Certa noite Sale voltava para casa, tonta por ter bebido e foi atropelada na estrada. Não sobreviveu. Nós afundamos e ficamos à mercê da caridade dois vizinhos. Agora estou eu aqui tentando entender tudo o que aconteceu. Não consigo aceitar tanto sofrimento. Sinto saudades daqueles dias em que eu tinha sete anos.
- Vovó  será que a vida vai um dia melhorar?
- Você tem três irmãos e nós ainda estamos todos juntos. Não fique assim querida, se Deus quiser tudo vai melhorar.
Não agüentei e chorei. Acredito que chorei a noite toda e por todos os anos de sofrimento, pois acordei com olhos inchados que mais pareciam duas mangas.
E não é que Deus olhou para nós e nos enviou uma  coisa boa? Me ofereceram um cursinho de datilografia na escola onde eu estudava e aceitei. Esse tempo durou um ano e então arranjei um emprego de secretária.

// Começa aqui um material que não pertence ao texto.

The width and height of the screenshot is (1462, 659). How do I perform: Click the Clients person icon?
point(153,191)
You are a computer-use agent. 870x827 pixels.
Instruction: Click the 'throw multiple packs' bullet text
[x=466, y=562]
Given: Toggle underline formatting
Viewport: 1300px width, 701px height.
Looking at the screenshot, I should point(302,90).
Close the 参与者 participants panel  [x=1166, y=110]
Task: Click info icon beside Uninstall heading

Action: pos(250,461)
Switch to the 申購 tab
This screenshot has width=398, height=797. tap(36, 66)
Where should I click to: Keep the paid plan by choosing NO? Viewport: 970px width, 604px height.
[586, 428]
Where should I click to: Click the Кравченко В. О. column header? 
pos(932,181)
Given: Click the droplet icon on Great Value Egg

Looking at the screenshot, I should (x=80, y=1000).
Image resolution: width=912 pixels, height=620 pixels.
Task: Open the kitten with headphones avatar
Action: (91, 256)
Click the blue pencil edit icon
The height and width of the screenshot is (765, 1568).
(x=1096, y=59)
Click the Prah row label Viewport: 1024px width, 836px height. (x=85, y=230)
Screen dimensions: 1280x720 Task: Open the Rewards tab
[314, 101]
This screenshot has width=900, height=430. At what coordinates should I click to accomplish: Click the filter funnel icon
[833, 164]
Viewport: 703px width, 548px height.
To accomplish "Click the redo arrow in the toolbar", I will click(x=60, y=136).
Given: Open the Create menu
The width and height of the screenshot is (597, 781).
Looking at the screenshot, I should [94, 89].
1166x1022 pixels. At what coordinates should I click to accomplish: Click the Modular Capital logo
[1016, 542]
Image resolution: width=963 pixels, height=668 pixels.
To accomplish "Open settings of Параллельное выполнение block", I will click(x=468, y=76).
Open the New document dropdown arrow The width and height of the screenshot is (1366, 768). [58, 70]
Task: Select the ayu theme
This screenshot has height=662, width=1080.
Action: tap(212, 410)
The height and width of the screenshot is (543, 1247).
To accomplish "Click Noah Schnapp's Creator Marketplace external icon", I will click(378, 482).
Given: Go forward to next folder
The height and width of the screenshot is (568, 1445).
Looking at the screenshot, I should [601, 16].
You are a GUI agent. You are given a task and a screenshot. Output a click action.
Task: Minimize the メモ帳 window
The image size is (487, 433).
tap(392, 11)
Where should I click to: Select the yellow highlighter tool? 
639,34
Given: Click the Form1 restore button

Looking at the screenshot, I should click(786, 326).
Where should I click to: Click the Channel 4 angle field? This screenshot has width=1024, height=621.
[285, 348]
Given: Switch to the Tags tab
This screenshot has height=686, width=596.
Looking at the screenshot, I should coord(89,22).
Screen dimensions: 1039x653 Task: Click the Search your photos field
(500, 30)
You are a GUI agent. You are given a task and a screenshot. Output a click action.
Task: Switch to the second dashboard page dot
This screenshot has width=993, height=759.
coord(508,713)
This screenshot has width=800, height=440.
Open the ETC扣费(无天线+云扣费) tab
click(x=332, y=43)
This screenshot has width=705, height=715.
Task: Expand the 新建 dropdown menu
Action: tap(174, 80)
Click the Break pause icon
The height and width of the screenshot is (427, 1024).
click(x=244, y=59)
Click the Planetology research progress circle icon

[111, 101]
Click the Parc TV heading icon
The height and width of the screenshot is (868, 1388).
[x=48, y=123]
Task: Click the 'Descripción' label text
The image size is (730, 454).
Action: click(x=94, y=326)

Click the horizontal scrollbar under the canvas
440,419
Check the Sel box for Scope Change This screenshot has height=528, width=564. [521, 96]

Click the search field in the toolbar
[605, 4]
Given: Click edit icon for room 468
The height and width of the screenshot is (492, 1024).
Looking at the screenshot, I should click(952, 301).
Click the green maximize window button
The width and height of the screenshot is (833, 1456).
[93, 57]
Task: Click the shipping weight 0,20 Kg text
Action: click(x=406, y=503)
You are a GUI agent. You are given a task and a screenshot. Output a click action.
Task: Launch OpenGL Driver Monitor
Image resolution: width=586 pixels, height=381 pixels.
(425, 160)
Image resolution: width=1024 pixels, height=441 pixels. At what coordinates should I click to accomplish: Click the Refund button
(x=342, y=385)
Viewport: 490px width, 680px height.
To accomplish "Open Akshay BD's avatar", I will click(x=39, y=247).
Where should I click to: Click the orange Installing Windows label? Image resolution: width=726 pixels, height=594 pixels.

Vovô começou a fazer artesanato esculpindo madeira que sobrava de uma fábrica do bairro. A pessoa que trazia os pedaços de madeira ficou tão compadecida da situação que resolveu nos ajudar e arrecadou doações e madeira pelo bairro todo. Conseguimos então trocar o telhado da casa, fazer uma área para lavar roupas,  compramos uma  máquina de lavar usada e fizemos um tanque de tijolos e cimento. Com meu emprego consegui juntar um pouco de dinheiro e comprei à prestação duas camas. Meus irmãos e eu dormíamos, até então, sobre caixas de engradados colocadas umas ao lado das outras e com acolchoados por cima.
Um dia conheci um rapaz muito bom. Ele era um dos sócios da firma onde eu trabalhava. Foi conhecer minha família e ficou encantado com a união e respeito com que todos se tratavam. A firma progrediu e nós casamos. Compramos um terreno perto do centro e iniciamos a construção de nossa casa.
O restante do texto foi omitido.